After determining the antihyperalgesic effect of the ETB receptor antagonist administered in the spinal cord, the next step of the present study was to analyze the involvement of ETB receptors on EA’s effect. The findings of the present study also demonstrated that although daily EA did not affect ETB receptor expression in the spinal cord, i.t. treatment with an ETB receptor antagonist potentiated the antihyperalgesic effect of EA, suggesting the involvement of the central (spinal cord) ETB receptor in the effect of EA.

Since ET-1 is the main endogenous activator of the central (spinal cord) ETB receptor and it has been shown that plasma concentrations of this peptide are increased in the CPIP/CRPS-I model, it is very likely that mechanical hyperalgesia could also be sustained by the action of ET-1 upon central (spinal cord) ETB receptors. In line with this claim, it has been described that the synthesis of ET-1 is modulated by physiological and pathophysiological factors. In addition, factors such as nitric oxide (NO), prostacyclin, and atrial natriuretic hormone have been shown to inhibit the production of ET-1 [5]. A number of studies have shown the effect of EA on NO modulation [1]. Specifically, EA in acupoint ST36 reduced orofacial thermal hyperalgesia in rats, an effect that was prevented by specific inhibitors of neuronal nitric oxide synthase and the induced nitric oxide synthase. In addition, the authors observed that concentrations in spinal brain fluid and plasma were four and three times higher, respectively, after EA [2]. Thus, a plausible explanation for the effect observed here is related to the increase of NO induced by EA that could in turn induce the decrease in the concentrations of ET-1 in the spinal cord and thus reducing ETB receptor activation and hyperalgesia. However, future studies analyzing plasma and tissue concentrations of ET-1 in the CPIP/CRPS-I model on the fourteenth day post-IR and after seven consecutive days of EA are required to confirm this hypothesis.
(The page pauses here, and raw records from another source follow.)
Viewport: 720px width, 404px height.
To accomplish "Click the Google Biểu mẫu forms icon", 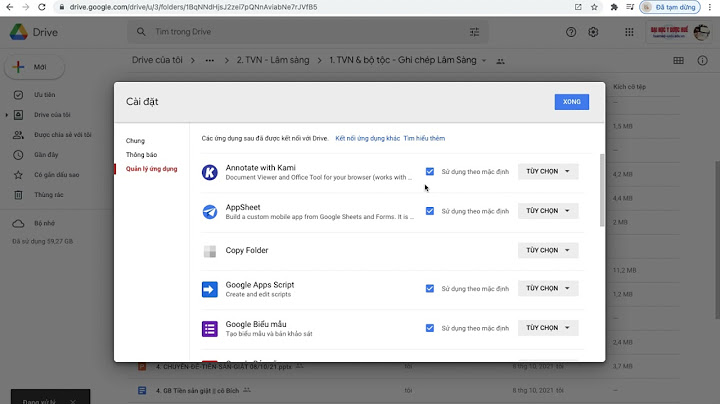I will click(x=210, y=328).
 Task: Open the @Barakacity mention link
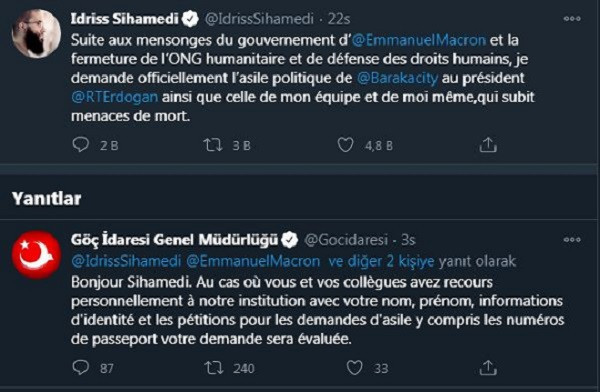(397, 78)
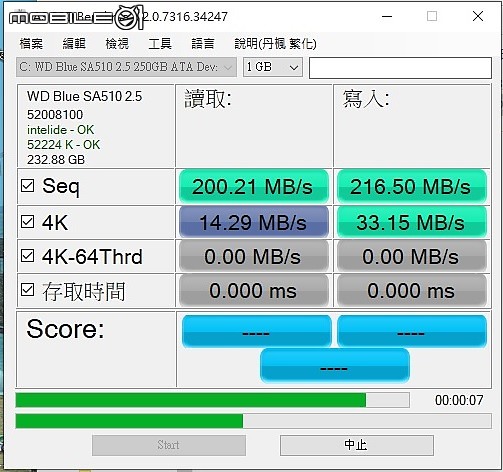Click the 中止 abort button
Screen dimensions: 503x472
357,445
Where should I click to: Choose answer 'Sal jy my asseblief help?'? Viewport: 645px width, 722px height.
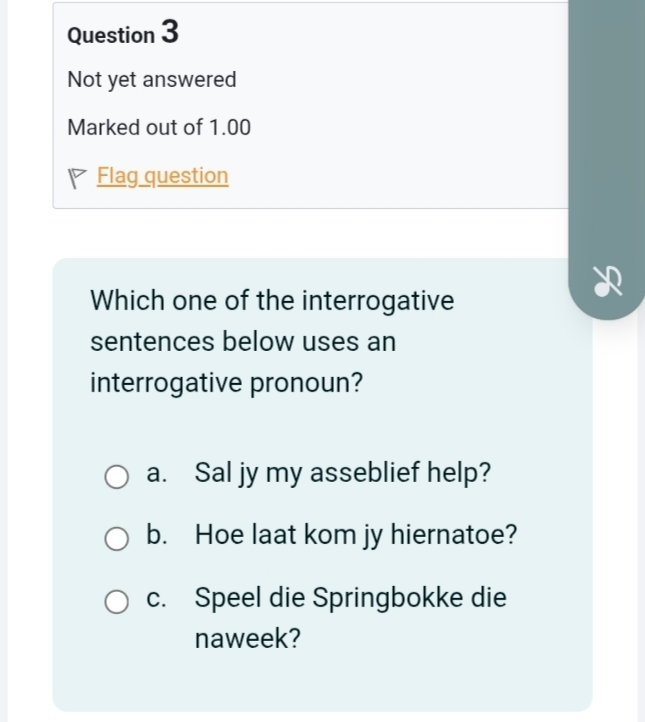[x=343, y=473]
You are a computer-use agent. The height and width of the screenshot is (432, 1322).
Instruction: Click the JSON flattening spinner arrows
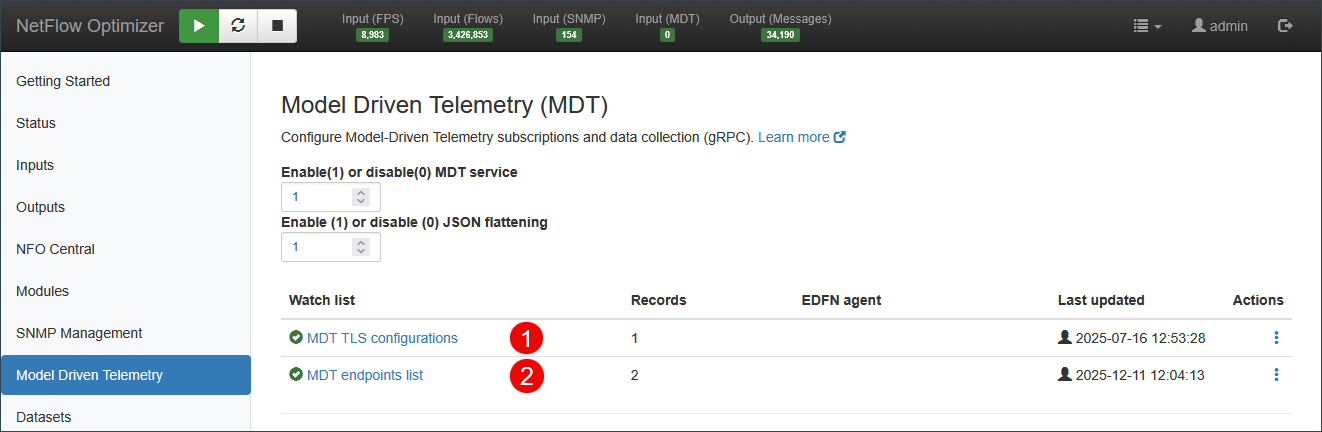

It can be concluded from these results that daily EA is effective in reducing the signs and symptoms of CPIP/CRPS-I and that peripheral and central ETB receptors participate in the antihyperalgesic effect of EA in the chronic phase of the syndrome, in an opposite manner, in the periphery and the spinal cord (centrally). These results demonstrate EA analgesic effect in yet another chronic painful condition that is rather difficult to treat. In sum, this study deepens our knowledge about EA mechanism of action by demonstrating the involvement of ETB receptors, and adds to the understanding of the pathophysiological events induced by CRPS-I.